┏━━
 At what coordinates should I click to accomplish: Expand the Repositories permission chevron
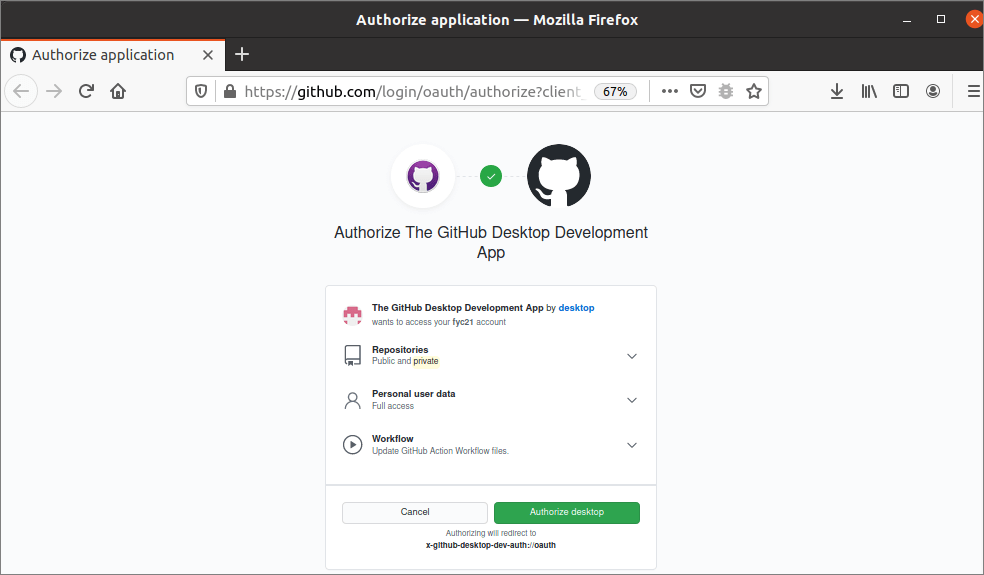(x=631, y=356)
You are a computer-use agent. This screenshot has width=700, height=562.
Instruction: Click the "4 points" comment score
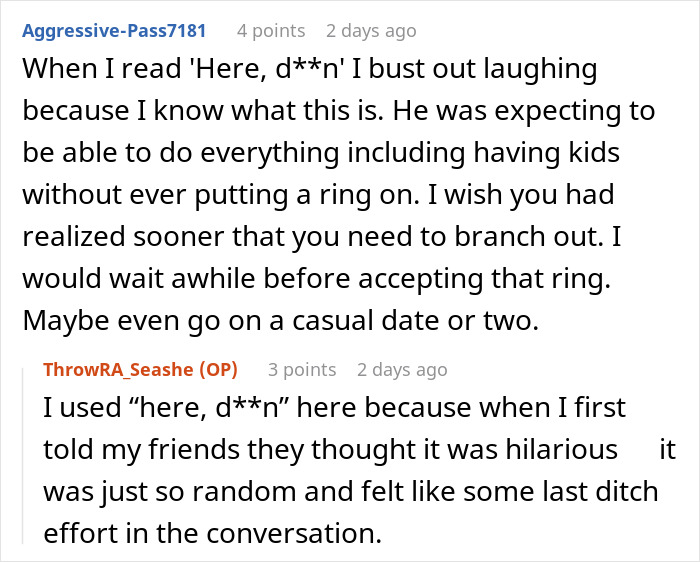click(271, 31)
┗━━
┏━━
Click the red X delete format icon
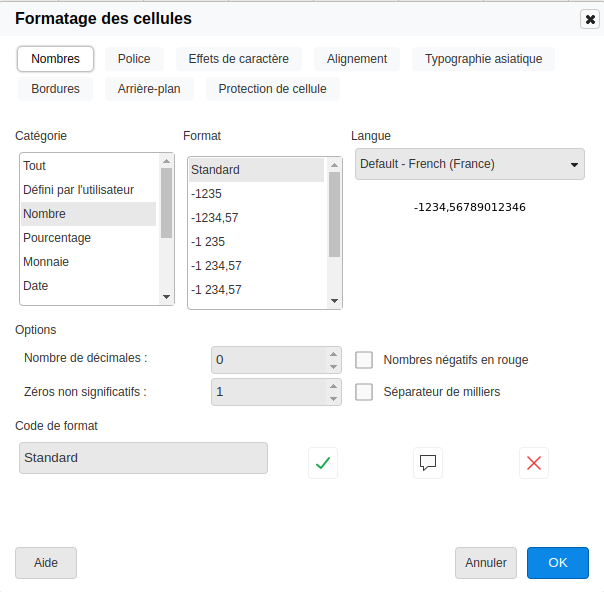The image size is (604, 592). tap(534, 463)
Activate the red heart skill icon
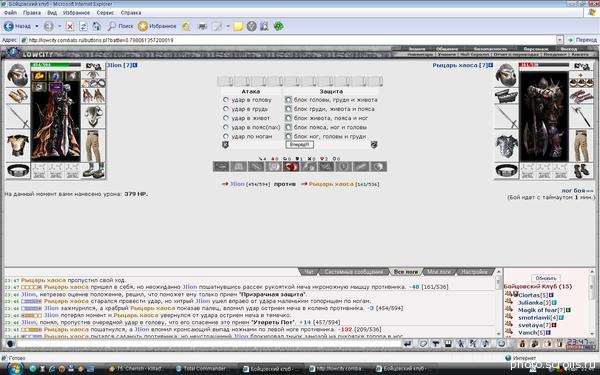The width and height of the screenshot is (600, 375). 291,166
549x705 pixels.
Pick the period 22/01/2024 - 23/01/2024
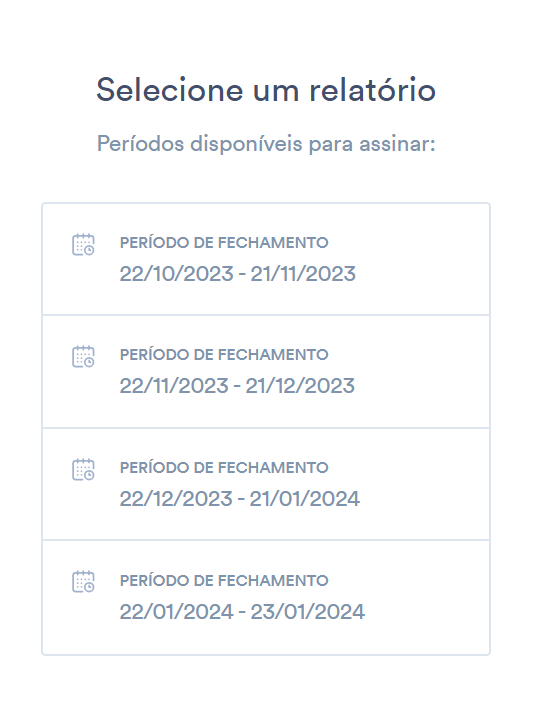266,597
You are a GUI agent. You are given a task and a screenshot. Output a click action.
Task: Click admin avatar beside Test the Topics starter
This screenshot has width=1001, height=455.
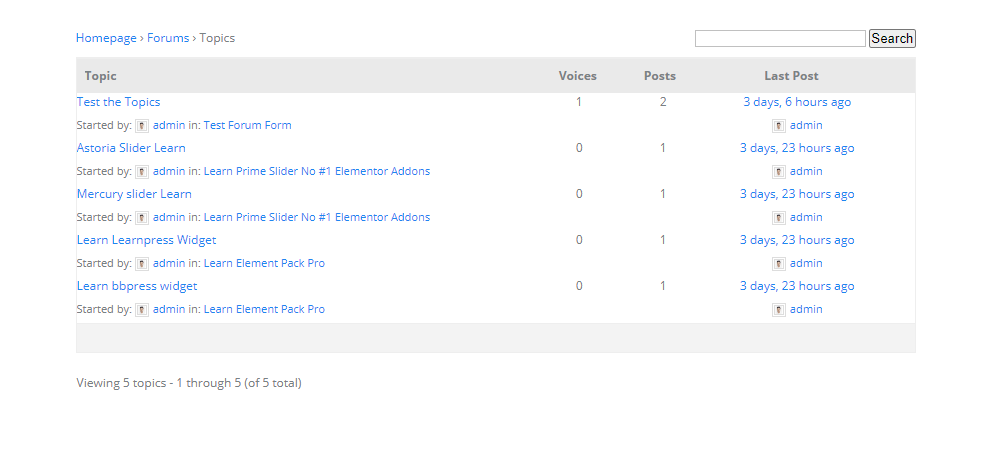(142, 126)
┗━━
┏━━
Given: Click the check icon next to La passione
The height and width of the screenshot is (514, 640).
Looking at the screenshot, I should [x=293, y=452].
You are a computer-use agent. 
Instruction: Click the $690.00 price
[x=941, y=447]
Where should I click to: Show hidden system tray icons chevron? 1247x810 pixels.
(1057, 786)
┗━━
### TASK DETAILS
Only lines containing the word "agent" should be copied from the material above.

### EXERCISE RESPONSE
You are a computer-use agent. This screenshot has width=700, height=562.
You are a GUI agent. You are given a task and a screenshot. Output a click action.
You are a computer-use agent. 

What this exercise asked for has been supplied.